Panic, which takes its title from the excellent track "Tent Revival," was written mostly by Tracy and Chris and produced and mixed by Tracy. It is a decadent, trippy journey of electronica and sinewy, blissful dance beats not unlike MGMT crossed with the Flaming Lips and Tomahawk somewhere in an Ozarks trailer park. And we mean all of that as the highest of compliments.

"We've never had a set style," Tracy says. "We want to create electronic and dance music and rock all blended together ... but if people say we're just an electronic band or a dance band, we're not doing our jobs."

Ginsu Wives began in 2006 as a side project from Chris and Tracy's band Sleep Today, and it was obvious early on they didn't mind taking the road less traveled, releasing music -- full albums, singles and split singles with other bands -- at a fairly prolific pace, often for free online or in odd formats like 3-inch CDs and cassettes, and posting videos on YouTube.

Tracy and Chris bonded over films just as much as music. Both geek out over low budget horror films, documentaries and directors like David Lynch, Werner Herzog, John Waters, Herschell Gordon Lewis and Martin Scorsese so it was natural that videos became an integral part of the Ginsu Wives' aesthetic.

"I'm a gigantic film fan," Chris says, "and a big part of our relationship is discussing films. The videos give an extra dimension to our songs."

The videos that accompany each song on Panic are a head-spinning mix of chopped-up, madly spliced footage of diseased bodies, butchery, bondage imagery and cheesy horror films (topless women, chainsaws, people walking around in hooded robes, etc.). They also give the viewer/listener two distinct versions of the album in that listening to the music on its own is a completely different experience from hearing the tracks while watching the videos, which flow seamlessly from song to song and are mesmerizing, disturbing and funny, sometimes all at once. A collection of the group's earlier videos is also included.

The band is a well-honed live presence, has toured nationally and regionally and was part of the house party scene in Little Rock and Conway, playing in living rooms and garages and reveling in the indie community spirit.

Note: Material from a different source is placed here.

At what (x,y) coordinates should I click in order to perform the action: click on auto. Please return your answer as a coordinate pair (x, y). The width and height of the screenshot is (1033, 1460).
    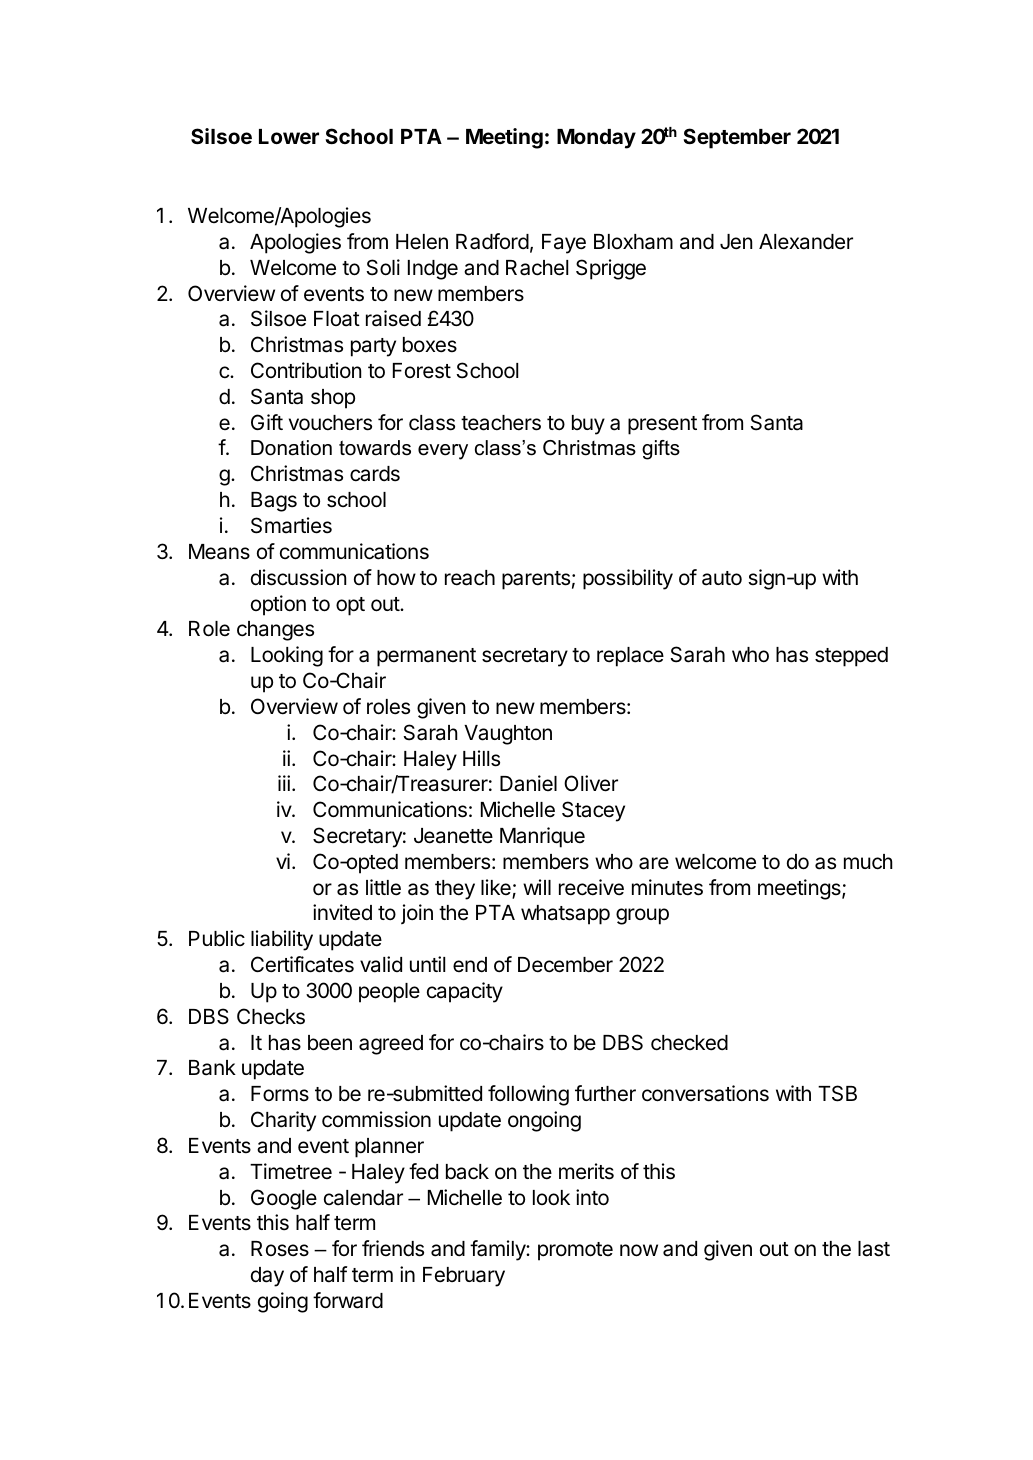
    Looking at the image, I should click on (722, 578).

"Even though they don't have guitar, just keyboards, bass and drums, they are really heavy live," McElroy says. "They are definitely fun to watch."

Opening for the Ginsus on Saturday will be Vision Control, featuring John Pugh XI, former Arkie and ex member of !!!, among other outfits. Vision Control is currently working on a pair of singles to be released later this year, both on Little Rock's Max Recordings and Fast Weapons, the label owned by Gossip's Nathan Howdeshell. Jumbo Jet, the other opening act, is the solo folk project of Ezra Lbs' Daniel Craig.